The Long Term

I am a chronic pain suffering student.  A little backgrounder takes me back to 2015.  I’m at work, cleaning coffee pots at McDonald’s while running the night shift.  I am cautious about where I stand, the sink leaks.  I asked the boss for the parts to fix it, I’d even do it myself.  They knew for months that it was leaking, I showed them the exact path the dribble of water takes on a steady basis.  They never got around to it, and, with a headset on and listening not only for co-workers losing it and black bears at the window, but cars at the speaker, I see a row of cars turn in, just by the reflection of their headlights in my glasses.  I turn and promptly slip on the sink drool, setting off an instant chain reaction.  My left foot stayed stuck to the dry, unwashed tiles, and my right foot slides pas as my lower back snaps hard to the left.  I heard a distinct sound as I drop half in the sink and half in the rolling coffee cart.  The sound is that of my L5 disc breaking, the sound of its pieces damaging my sciatic nerve root, permanently.  The sound of the end of my life as  known in 2015.

I’m still in battle with WSIB, Ontario’s compensation agency.  I hear the battle might end in my favour, and it cannot come soon enough.  The savings that graced my bank account now so long gone it’s barely a memory.

Last year I spent six weeks in a hotel under a glaring light sign in downtown Toronto.  RU.  It burned into the fore of my mind.  RU.  Ryerson University is way too far away from my home in Kenora, so, when I finally had enough of that sign and the pain clinic that taught us to hide the pain, I looked at my options.  I discovered Athabasca University, and the open concept gave me the right status to sign up.   I’m almost fifty years old, now.  Old people go to school too, some far older than I am.  I never completed high school, but, with a year and a half of university behind me, it doesn’t matter today.  I am working on the last half of a six-credit course, Children’s Literature.  I missed out on two other writing classes due to an error with OSAP and disability.

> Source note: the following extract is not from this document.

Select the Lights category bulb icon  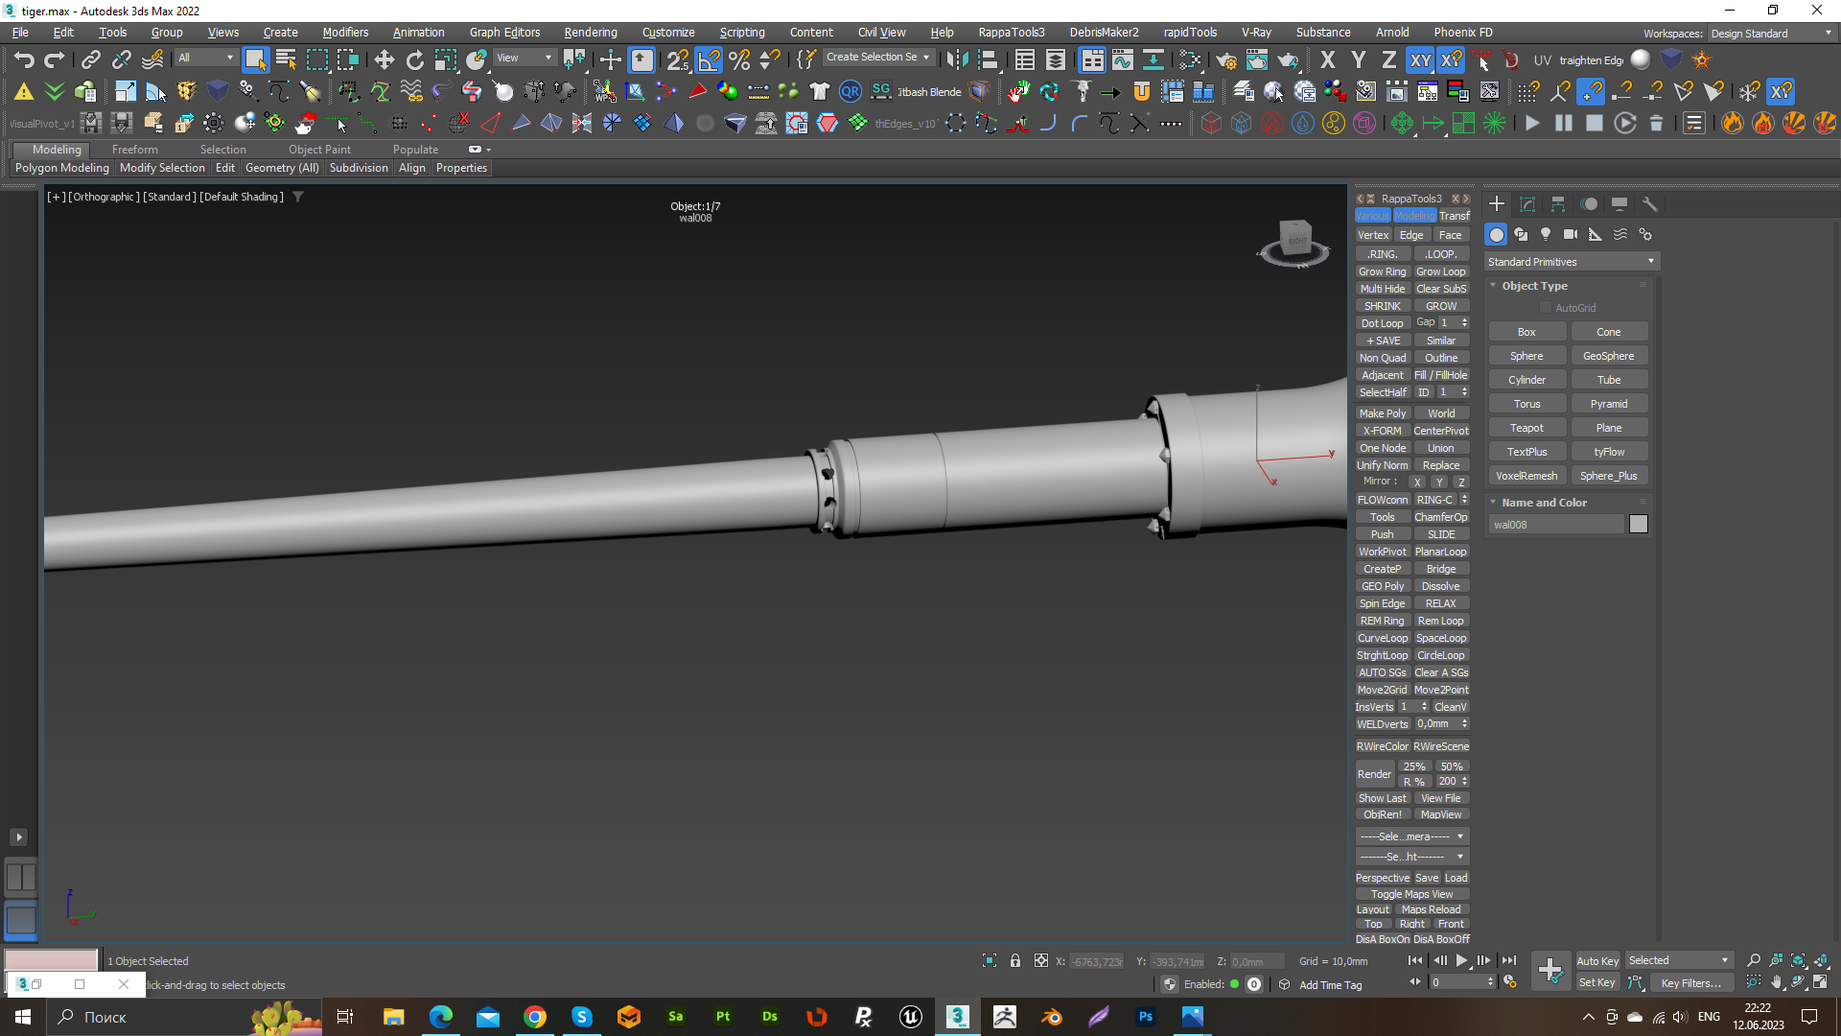[x=1546, y=234]
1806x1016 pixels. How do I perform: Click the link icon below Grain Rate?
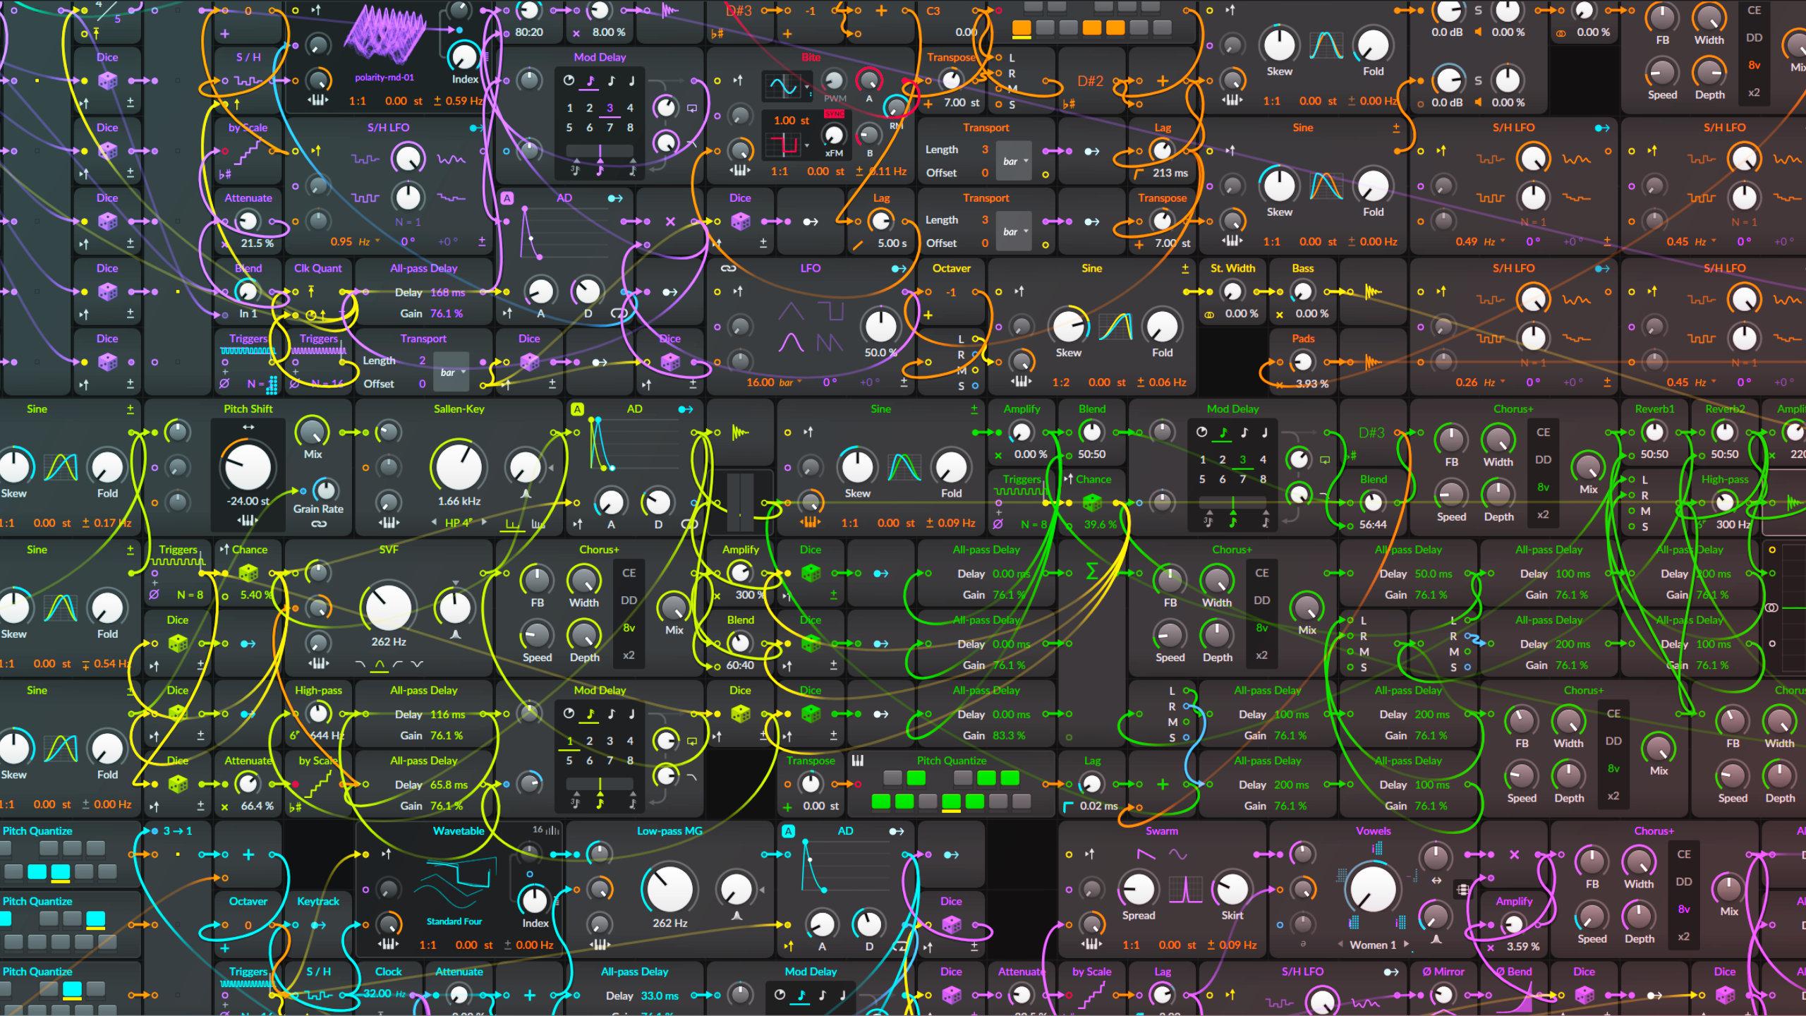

In September I had a heart attack.  A month later I was back at it, finishing the two writing courses I’d had in December.  I was sad to see them go.  This last one will be more difficult to finish.  I have just come through a vile dental abscess, and it may be systemic.  My brother almost died from a MRSA last year and was in hospital for three months.  I have been waiting to find out if I will be completing this long AU term or following my brother’s long path, instead.

As it turns out, I managed to accumulate enough to proceed with my next two courses!  I will be following my own path, one to education and future freedom.  I can’t wait to get my hands on the course materials, to lay them carefully on the shelf I’ve cleared for them.  I will soon add another six-foot-tall bookcase to the one already standing at the wall.  Cheer overcomes my illness, and the future is bright like a neon sign, only this sign reads AU!